Blue Hill’s George Stevens Academy plans to lay off staff positions totaling $325,000 annually next school year as it continues to face declining enrollment and revenues.
The private school doesn’t know yet how many jobs that will mean or in what areas, but plans to try to spread reductions across departments following the decision by its board of trustees, Head of School Dan Welch said Wednesday.
“I’m hoping that we will do this in a very thoughtful, intentional way, and the desired outcome is that we will not have to do this again,” he said.
A private high school where towns on the Blue Hill peninsula with school choice have historically sent their secondary students, GSA has grappled with financial challenges and a downward trend in enrollment for years. It also cut 12 staff positions in 2023 and turned seven full-time positions into part time jobs, according to past BDN reporting.
Welch said he doesn’t anticipate cutting more staff after this year, and though the layoffs could change student programs and extracurriculars, it won’t eliminate them.
“Our main focus is trying to do these cuts in a way that has the least impact on student learning and the student experience as possible,” he said.
Declining enrollment spurred the layoff decision, according to Welch; the school now has about 200 students but lost 40 in the last two years, representing roughly $700,000 less in revenue. When it cut staff in 2023, the high school had an enrollment of 275.
As a town academy, GSA depends on tuition revenue for most of its funding. Since 2019, it’s asked towns to contribute additional funds per student above what the state requires, which they have done, but can’t request more from taxpayers directly like a public school.
The private school has recently opened parts of its board meetings to the public in a bid to boost community engagement among other efforts and has worked harder to recruit students in sending towns following tensions about its management and rising tuition requests to towns.
Overall, the peninsula’s school population is also declining – the seven elementary schools that typically send students to GSA only had 72 eighth-graders altogether last year, according to Welch. Other area schools also appear to be increasing their recruitment, he said, and a “significant” number of local students leave the peninsula for high school.
Welch is still optimistic about GSA’s future, and noted shrinking enrollment is also an issue for other high schools in Maine and beyond.

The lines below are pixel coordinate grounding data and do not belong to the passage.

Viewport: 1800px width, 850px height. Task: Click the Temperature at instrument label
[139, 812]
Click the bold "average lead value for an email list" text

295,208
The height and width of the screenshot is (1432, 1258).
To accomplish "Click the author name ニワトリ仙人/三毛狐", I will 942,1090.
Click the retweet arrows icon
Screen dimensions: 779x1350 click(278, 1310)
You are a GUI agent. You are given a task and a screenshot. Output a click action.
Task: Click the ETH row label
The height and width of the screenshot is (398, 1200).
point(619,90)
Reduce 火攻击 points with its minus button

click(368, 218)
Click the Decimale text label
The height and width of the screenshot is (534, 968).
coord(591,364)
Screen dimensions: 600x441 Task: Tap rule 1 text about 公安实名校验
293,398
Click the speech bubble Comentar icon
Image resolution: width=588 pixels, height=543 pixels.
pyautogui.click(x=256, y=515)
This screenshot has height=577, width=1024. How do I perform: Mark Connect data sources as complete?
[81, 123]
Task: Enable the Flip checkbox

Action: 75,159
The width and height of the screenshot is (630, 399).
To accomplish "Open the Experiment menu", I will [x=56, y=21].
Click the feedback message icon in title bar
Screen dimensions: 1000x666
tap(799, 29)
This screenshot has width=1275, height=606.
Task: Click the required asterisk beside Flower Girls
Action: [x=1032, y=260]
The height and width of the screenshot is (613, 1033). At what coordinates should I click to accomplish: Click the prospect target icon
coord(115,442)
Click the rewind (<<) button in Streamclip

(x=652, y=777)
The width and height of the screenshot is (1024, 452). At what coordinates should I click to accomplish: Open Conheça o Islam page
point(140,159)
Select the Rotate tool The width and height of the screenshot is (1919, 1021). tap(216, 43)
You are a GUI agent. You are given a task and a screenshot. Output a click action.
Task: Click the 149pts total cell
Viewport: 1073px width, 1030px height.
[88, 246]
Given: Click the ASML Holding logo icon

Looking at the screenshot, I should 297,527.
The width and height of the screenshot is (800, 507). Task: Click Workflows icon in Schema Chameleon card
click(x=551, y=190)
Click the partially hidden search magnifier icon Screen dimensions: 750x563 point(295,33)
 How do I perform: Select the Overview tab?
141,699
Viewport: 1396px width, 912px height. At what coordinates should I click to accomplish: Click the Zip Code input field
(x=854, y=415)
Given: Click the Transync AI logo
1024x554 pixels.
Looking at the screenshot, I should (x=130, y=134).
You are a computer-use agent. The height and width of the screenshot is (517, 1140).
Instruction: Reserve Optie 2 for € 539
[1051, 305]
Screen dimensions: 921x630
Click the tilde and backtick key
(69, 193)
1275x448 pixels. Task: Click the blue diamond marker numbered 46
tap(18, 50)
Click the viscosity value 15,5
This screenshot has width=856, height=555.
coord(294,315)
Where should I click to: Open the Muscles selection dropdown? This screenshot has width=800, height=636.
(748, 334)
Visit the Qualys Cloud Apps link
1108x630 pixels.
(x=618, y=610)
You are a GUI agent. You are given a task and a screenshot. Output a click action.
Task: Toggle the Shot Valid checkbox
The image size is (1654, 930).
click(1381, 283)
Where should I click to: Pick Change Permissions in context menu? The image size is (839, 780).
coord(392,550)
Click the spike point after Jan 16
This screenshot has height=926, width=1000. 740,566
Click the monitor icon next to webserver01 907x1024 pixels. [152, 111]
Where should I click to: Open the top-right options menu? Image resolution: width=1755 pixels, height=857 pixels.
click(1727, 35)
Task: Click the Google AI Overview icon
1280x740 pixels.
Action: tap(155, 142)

“Part of it is establishing ourselves from the standpoint that we are going to be a smaller school, and living within those parameters,” he said, though he still wants to see enrollment increase.
At the same time, recent donations of more than $500,000 will help the school start technical education and workforce training programs, he said, which they plan to start rolling out next fall. Those include preparing students to be certified nursing assistants, expanding partnerships for welding education and, in future years, formalizing carpentry and electrician programs.
GSA is also seriously considering becoming an International Baccalaureate school and could expand its homestay program for international students if more host families became available, according to Welch.
The school recently discontinued the residential program for international students that once helped subsidize other costs because that program was losing money. The school has since sold its dormitories it used for those students.